• **TEXT**:
- - - - -

Reputation: 79
I'm trying to calculate distance between 2 coordinates based on polars data frame.
import polars as pl
pl.Config.set_fmt_str_lengths(2000)
data={"a": ["782.83 7363.51 6293 40 PD","850.68 7513.1 6262.17 40 PD"], "b": ["795.88 7462.65 6293 40 PD","1061.64 7486.08 6124.85 40 PD"]}
df=pl.DataFrame(data)
df.with_columns((pl.col("a").str.replace_all(r" +"," ").str.split(' ',2)).alias('c'))
df
try:
dfNew=df.with_columns((pl.col("a").str.replace_all(r" +"," ").str.split(' ',2)[:2]).alias('c'))
except Exception as e:
print('It\'s not working - ', e)
To calculate the distance, I need only the first 3 values from the list created by splitting it's value using space. When I try to do this I get an error message "'Expr' object is not subscriptable". How can I overcome it? To calculate the distance, I need do the same transformation to column b and using numpy make distance calculation.

- - - - -

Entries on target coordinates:

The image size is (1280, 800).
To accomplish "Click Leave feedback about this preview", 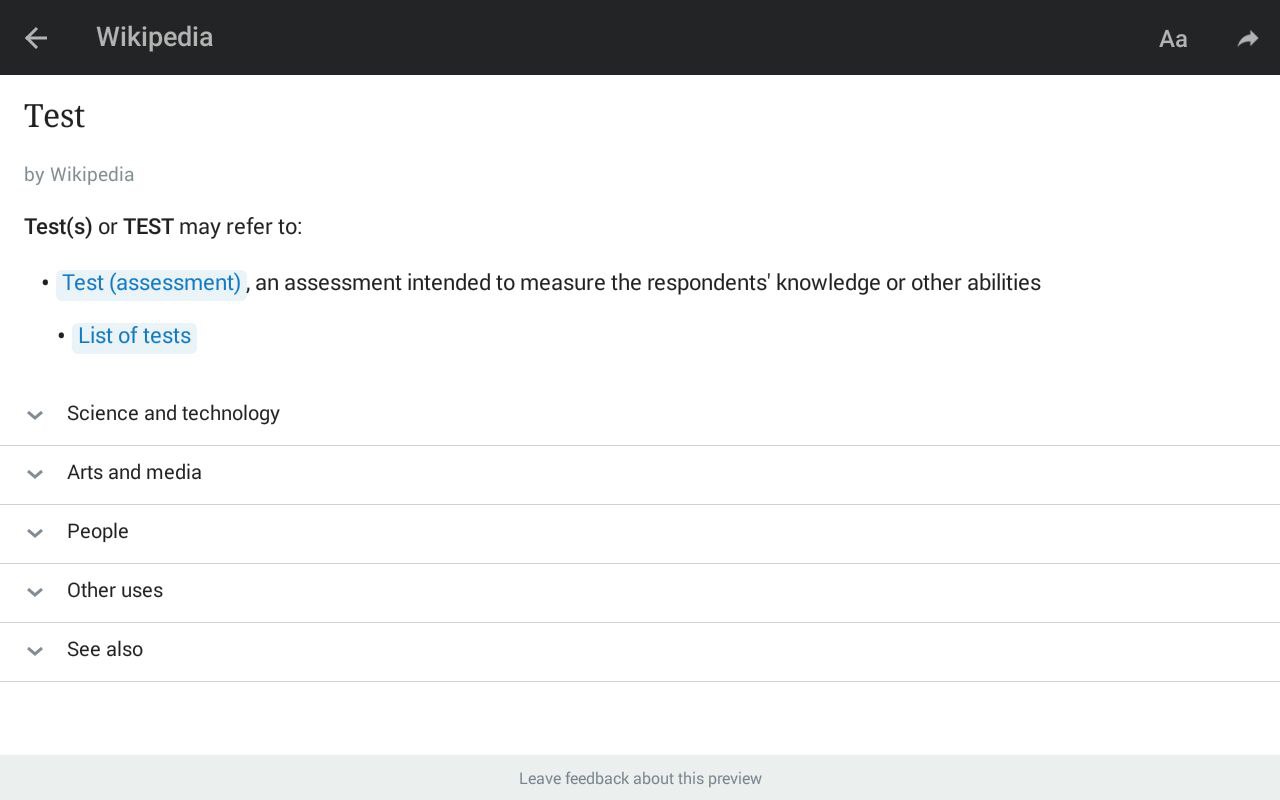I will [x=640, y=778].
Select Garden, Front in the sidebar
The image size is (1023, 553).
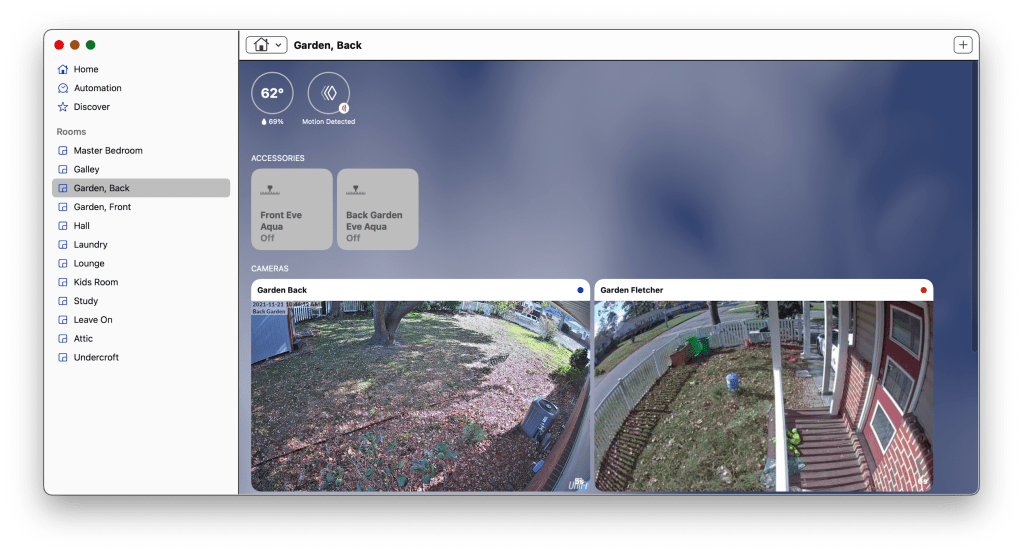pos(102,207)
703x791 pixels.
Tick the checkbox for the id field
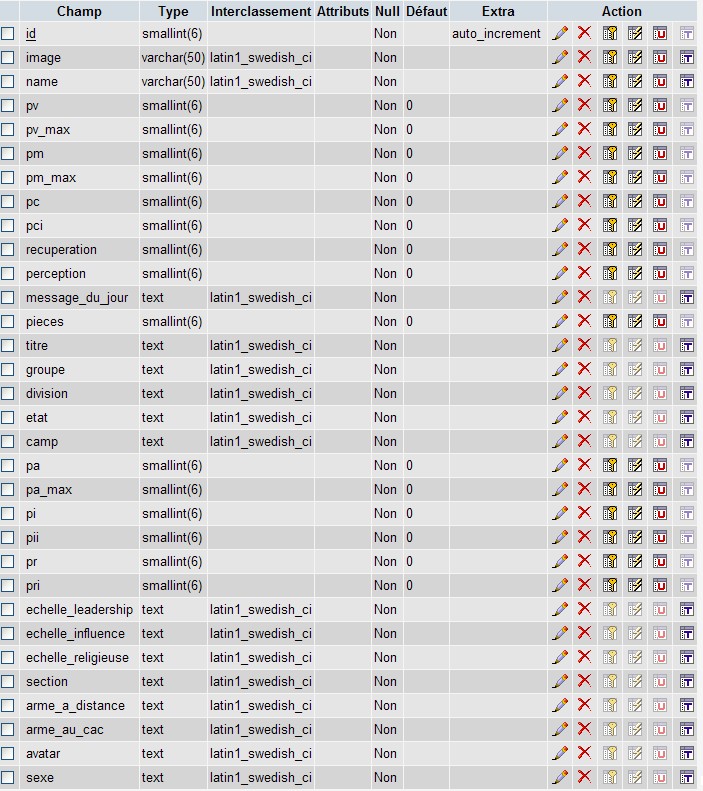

- - - - -

• **ACTIONS TO TAKE**:
A: According to the post on computing coordinate distances in polars, what error message does the author get when trying to take only part of the split list?
B: Proceed with the post on computing coordinate distances in polars, carrying it on from its final sentence.
The records play no part in what is asked here.

• **EXPECTED RESPONSES**:
A: "'Expr' object is not subscriptable"

B:
I was trying to use list comprehension and lambda but nothing works. How to overcome this? Thanks in advance.
Artur
Upvotes: 2
Views: 1988
Reputation: 1462
To take first three elements from list, you should use .arr.slice()
method and then cast list[str]
to the list of floats list[f64]
to provide further calculations
df.with_columns([
pl.col("a").str.replace_all(r" +", " ")\
.str.split(" ").arr.slice(0,3)\
.cast(pl.List(pl.Float64)).alias("c")
])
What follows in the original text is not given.